RFC 178 (v5) Lightweight Threads

Perl6 RFC Librarian Tue, 26 Sep 2000 22:21:08 -0700
This and other RFCs are available on the web at
  http://dev.perl.org/rfc/

=head1 TITLE

Lightweight Threads

=head1 VERSION

  Maintainer: Steven McDougall <[EMAIL PROTECTED]>
  Date: 30 Aug 2000
  Last Modified: 26 Sep 2000
  Mailing List: [EMAIL PROTECTED]
  Number: 178
  Version: 5
  Status: Frozen

=head1 ABSTRACT

A lightweight thread model for Perl.

=over 4

=item *

All threads see the same compiled subroutines

=item *

All threads share the same global variables

=item *

Threads can create thread-local storage by C<local>izing global variables

=item *

All threads share the same file-scoped lexicals

=item *

Each thread gets its own copy of block-scoped lexicals upon execution
of C<my>

=item *

Threads can share block-scoped lexicals by passing a reference to a
lexical into a thread, by declaring one subroutine within the scope of
another, or with closures.

=item *

Open code can only be executed by a thread that compiles it

=item * 

The language guarantees atomic data access. Everything else is the
user's problem.

=back 

=over 4

=item Perl

Swiss-army chain saw

=item Perl with threads

juggling chain saws

=back

=head1 CHANGES

=head2 v5

Frozen

=head2 v4

=over 4

=item *

Traded in data coherence for L<Atomic data access>. Added examples 16 and
17.

◇ ◇ ◇ ◇ ◇ ◇ ◇

- Requests -
1. In the lightweight threads RFC, what is the one thing the language guarantees?
2. Pick up the lightweight threads RFC after its last line and keep writing it.

(Item position entries)
◇ ◇ ◇ ◇ ◇ ◇ ◇

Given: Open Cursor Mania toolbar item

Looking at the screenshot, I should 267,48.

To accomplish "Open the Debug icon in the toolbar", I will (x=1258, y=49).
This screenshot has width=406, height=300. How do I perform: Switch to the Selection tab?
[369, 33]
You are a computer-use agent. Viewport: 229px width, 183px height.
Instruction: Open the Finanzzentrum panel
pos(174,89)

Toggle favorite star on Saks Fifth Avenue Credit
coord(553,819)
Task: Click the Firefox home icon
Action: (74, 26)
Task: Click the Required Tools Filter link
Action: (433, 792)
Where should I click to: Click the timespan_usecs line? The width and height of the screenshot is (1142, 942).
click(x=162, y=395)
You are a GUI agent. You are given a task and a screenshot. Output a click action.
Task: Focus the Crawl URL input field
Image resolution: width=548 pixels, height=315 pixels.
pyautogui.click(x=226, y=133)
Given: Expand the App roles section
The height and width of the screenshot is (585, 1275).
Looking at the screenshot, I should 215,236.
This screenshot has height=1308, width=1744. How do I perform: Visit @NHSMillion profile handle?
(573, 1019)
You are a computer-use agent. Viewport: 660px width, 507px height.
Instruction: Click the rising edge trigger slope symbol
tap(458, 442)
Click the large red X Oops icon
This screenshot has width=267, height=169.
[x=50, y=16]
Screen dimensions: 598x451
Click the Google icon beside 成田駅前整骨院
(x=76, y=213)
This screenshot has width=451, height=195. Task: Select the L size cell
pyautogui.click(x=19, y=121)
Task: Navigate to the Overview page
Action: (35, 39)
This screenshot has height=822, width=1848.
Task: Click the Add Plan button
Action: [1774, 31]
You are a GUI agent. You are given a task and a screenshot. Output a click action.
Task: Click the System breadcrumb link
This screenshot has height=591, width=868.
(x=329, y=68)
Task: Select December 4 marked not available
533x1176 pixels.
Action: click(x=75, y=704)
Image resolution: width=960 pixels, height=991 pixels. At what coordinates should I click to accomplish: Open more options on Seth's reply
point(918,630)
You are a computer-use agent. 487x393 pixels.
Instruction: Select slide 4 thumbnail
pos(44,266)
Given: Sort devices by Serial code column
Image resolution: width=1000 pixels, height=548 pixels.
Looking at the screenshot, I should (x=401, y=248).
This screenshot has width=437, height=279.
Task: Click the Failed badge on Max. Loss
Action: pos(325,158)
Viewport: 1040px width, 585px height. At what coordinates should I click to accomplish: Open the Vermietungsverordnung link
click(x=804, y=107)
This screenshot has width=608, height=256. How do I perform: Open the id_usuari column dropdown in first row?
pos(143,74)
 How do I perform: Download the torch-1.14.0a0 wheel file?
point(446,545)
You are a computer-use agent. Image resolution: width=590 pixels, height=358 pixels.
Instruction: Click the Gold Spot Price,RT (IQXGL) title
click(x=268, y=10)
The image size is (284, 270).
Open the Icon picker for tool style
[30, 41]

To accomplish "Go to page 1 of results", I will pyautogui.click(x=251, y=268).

◇ ◇ ◇ ◇ ◇ ◇ ◇

- Answers in order -
1. Atomic data access; everything else is the user's problem.

2.
=item *

Traded in Primitive operations for L<Locking>

=item *

Dropped L</local> section

=item *

Revised L</Performance> section

=back

=head2 v3

=over 4

=item *

Simplified example 9

=item *

Added L</Performance> section

=back

=head2 v2

=over 4

=item *

Added section on sharing block-scoped lexicals between threads

=item *

Added examples 9, 10, and 11. (N.B. renumbered following examples)

=item *

Fixed some typos

=back


=head1 FROZEN

There was substantial--if somewhat disjointed--discussion of thread
models on perl6-internals. The consensus among those with internals
experience is that this RFC shares too much data between threads, and
that the CPU cost of acquiring a lock for every variable access will
be prohibitive.

Dan Sugalski discussed some of the tradeoffs and sketched an alternate
threading model at

    http://www.mail-archive.com/perl6-internals%40perl.org/msg01272.html

however, this has not been submitted as an RFC.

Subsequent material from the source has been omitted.